IF it was possible to temporarily remove the motor stick, you could stiffen it in torsion by spiral wrapping it with with some thin carbon thread. It needs to be unidirectional. Maybe it’s possible to split carbon tow? Is the existing carbon on both the rubber and the fuselage side of the stick? If not, tremendous improvement is possible using only a little strip on the other side. If the existing carbon can be removed, you could split it and use half on each side. This might not help with the torsion, though.
If you have 1/32″ inch wood that’s comparable to wood in the stick, you could roll it on a 5/16″ rod, using barely over half as much wood, and get a tube that was about as strong as a 1/4″ stick, and about half again as stiff. Over a 3/8″ rod, less than 2/3 as much wood, 2.5 times as stiff, and maybe 45 percent stronger. You can get even more, while using 3/4 as much wood, by going to a 7/16″ rod.

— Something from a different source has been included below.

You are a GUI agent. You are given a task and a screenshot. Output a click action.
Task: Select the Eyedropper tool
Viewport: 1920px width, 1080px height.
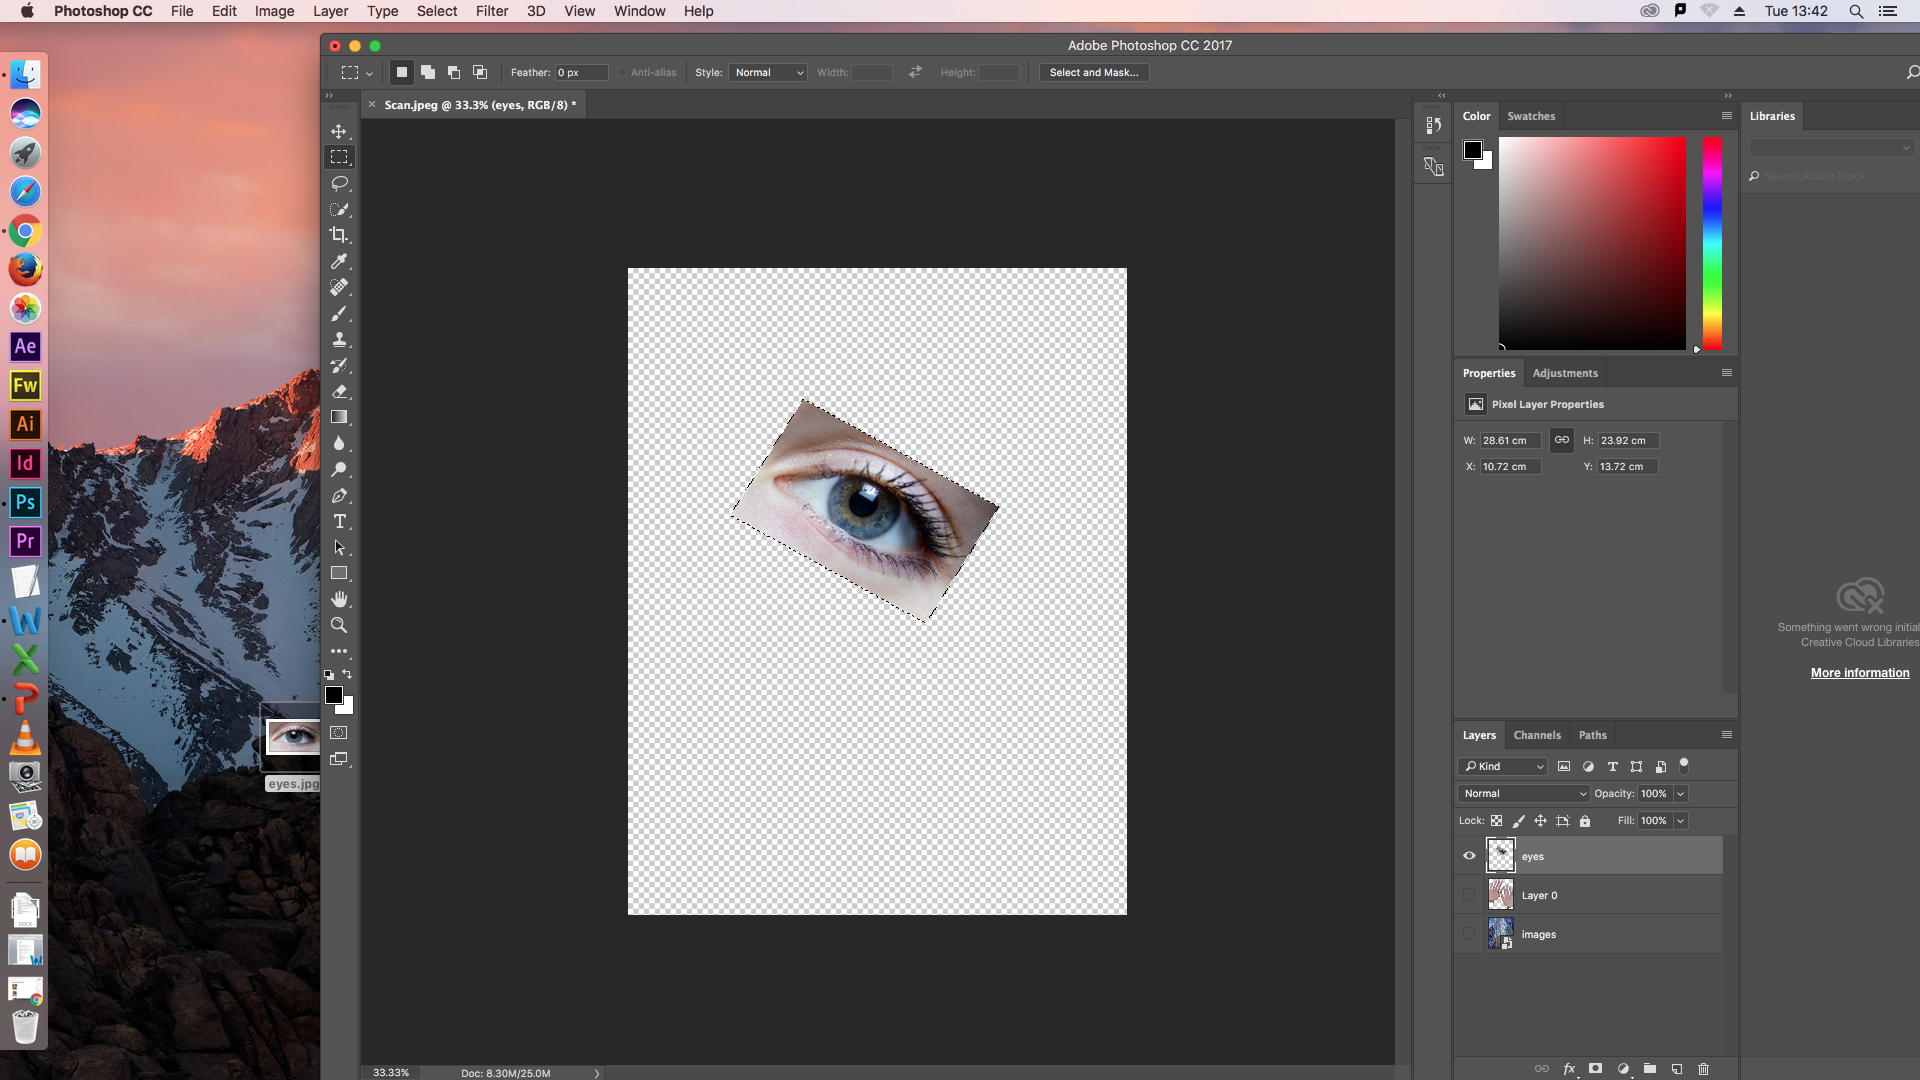click(339, 261)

These figures are approximate, and I might have screwed up. At some point, and this depends on the wood, increased diameter with the same thickness might lead to buckling, but I doubt that would be a problem with a 3/8″ ID. I think serious indoor guys use c-grain to help prevent buckling. I wonder if they are secretly steaming the wood. I recently made a motor tube with 1/32″ medium balsa rolled over a 1/4″ dowel, which was easy right after I boiled it. (If you’re curious, it’s for the 9 inch span Pusher Stick seen in post 12779 (!) in the vintage plan thread at RC Groups. The tube is total overkill for a model that size, but it’s what the plan shows.)